Trapianti negati, il chiarimento dei docenti della Federico II


Trapianti negati, il chiarimento dei docenti della Federico II
21/05/2010, 14:05

LETTERA APERTA DEI PROFF. VITTORIO ANDREUCCI, MARIA TRIASSI, STEFANO FEDERICO, GIUSEPPE FERULANO, FIRMATARI DEL RICORSO AL TAR E LUIGI QUAGLIATA, DIRETTORE SANITARIO DELL’AZIENDA OSPEDALIERA UNIVERSITARIA POLICLINICO FEDERICO II.

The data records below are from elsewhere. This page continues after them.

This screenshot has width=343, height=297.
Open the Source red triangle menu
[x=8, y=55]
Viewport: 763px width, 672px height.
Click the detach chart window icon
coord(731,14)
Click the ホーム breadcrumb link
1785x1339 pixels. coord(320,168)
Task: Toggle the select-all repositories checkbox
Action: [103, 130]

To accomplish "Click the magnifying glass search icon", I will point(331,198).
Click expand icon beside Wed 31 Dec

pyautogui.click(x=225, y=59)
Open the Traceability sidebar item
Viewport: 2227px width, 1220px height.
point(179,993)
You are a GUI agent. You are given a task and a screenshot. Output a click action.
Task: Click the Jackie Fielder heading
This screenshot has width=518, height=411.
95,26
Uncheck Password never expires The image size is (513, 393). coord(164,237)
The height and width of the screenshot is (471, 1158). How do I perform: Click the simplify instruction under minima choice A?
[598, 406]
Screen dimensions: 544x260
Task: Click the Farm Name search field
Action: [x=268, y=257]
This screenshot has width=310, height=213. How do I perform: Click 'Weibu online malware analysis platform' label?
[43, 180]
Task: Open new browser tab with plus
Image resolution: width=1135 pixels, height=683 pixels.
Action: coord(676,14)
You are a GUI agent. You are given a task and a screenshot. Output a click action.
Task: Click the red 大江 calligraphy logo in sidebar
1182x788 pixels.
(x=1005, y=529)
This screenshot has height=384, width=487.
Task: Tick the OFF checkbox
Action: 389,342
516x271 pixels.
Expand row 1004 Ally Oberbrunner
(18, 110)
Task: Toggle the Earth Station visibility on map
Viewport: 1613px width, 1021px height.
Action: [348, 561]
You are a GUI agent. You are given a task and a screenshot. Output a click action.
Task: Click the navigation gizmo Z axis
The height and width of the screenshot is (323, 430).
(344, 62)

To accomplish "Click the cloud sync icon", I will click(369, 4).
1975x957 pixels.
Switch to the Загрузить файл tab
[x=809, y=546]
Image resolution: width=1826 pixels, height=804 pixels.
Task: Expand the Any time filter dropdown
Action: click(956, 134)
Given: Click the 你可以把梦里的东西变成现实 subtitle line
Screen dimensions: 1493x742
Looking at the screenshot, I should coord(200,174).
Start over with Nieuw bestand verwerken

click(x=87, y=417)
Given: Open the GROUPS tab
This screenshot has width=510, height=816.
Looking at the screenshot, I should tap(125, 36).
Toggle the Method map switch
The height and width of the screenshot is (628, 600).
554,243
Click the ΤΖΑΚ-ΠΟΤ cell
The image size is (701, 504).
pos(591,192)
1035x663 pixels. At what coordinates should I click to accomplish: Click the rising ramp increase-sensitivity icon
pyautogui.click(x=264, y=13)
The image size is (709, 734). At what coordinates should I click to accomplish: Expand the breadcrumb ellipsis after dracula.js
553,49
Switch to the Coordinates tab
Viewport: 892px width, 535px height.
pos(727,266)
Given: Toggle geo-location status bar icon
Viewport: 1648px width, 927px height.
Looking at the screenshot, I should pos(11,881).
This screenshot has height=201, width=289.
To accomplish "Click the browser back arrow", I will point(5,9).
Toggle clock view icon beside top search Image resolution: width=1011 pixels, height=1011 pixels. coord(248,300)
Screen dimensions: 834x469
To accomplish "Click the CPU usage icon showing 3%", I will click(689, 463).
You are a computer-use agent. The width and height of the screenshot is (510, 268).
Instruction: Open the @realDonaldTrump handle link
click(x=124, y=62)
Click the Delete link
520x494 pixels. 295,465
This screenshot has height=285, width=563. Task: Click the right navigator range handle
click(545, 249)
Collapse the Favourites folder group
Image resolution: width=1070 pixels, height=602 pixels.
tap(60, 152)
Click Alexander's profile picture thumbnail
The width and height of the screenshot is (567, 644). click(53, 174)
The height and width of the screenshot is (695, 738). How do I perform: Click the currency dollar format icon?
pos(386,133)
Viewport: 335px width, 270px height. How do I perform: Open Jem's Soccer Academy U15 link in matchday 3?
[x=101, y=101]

In seguito alla comparsa sul giornale IL MATTINO del 18 maggio 2010 di dichiarazioni del Sub-Commissario Zuccatelli sul Centro Trapianti del Policlinico Federico II, si fa presente quanto segue:
1. i dati inerenti la qualità del Centro Trapianti di Rene dell’A.O.U. Federico II sono alterati, in quanto il Centro si è classificato nel 2009 al 9° posto, come numero di trapianti, su 43 centri di trapianto di rene che esistono in Italia, come si evince dalle tabelle allegate. Insieme alla Struttura di Salerno ne sono stati effettuati 84 nel 2004 e il Centro si è classificato 3° in Italia.
Il numero di Trapianti dipende dalle donazioni che sono state scarse in Campania nel 2009. Sono infatti 12,7 per milione di popolazione (PMP) contro una media dell'italia che è di 21,4 PMP.
Il Cardarelli con i trapianti di fegato si è classificato 7° su 23 Centri per i Trapianti di Fegato avendone effettuati 56 con 2 Centri.
Il Monaldi è all' 8° posto su 19 centri italiani e ne ha effettuati 25.
2. Per quanto riguarda i dati sulla organizzazione, sono anch’essi alterati.
Chiunque sia un minimo esperto di organizzazione sanitaria sa bene che una Strutture di Ricovero e Cura come il Policlinico Federico II, non può non essere attrezzato per l’assistenza ai pazienti 24 ore/24, ed inoltre sa comprendere che fare rete non vuol dire smantellare strutture funzionanti, su cui peraltro sono stati investiti milioni di euro, per trasferirle altrove, peraltro in strutture non afferenti allo stesso Ministero delle strutture di partenza, senza un previo accordo. Quale risparmio ci sarebbe? Quale miglioramento per la sicurezza dei pazienti ci sarebbe collocandoli nel post-trapianto in una terapia intensiva insieme ai trapiantati di fegato che sono per la maggior parte affetti da epatite b e c e senza una adeguata organizzazione nefrologica in loco per l’assistenza prima e dopo il trapianto?
Intanto, per la mancata riapertura del Centro Trapianti Renali dell’A.O.U. Federico II, richiesta dall’Azienda alla Regione con nota del 04.02.2010, che segnalava la risoluzione degli inconvenienti addebitati e rimasta senza riscontro, 60 pazienti nefropatici campani, come anche la Fondazione Italiana del Rene, hanno manifestato il loro sgomento e paura per l’interruzione della continuità assistenziale, alla Procura della Repubblica del Tribunale di Napoli.
Si confida nella Sua sensibilità per risolvere un problema tanto scabroso.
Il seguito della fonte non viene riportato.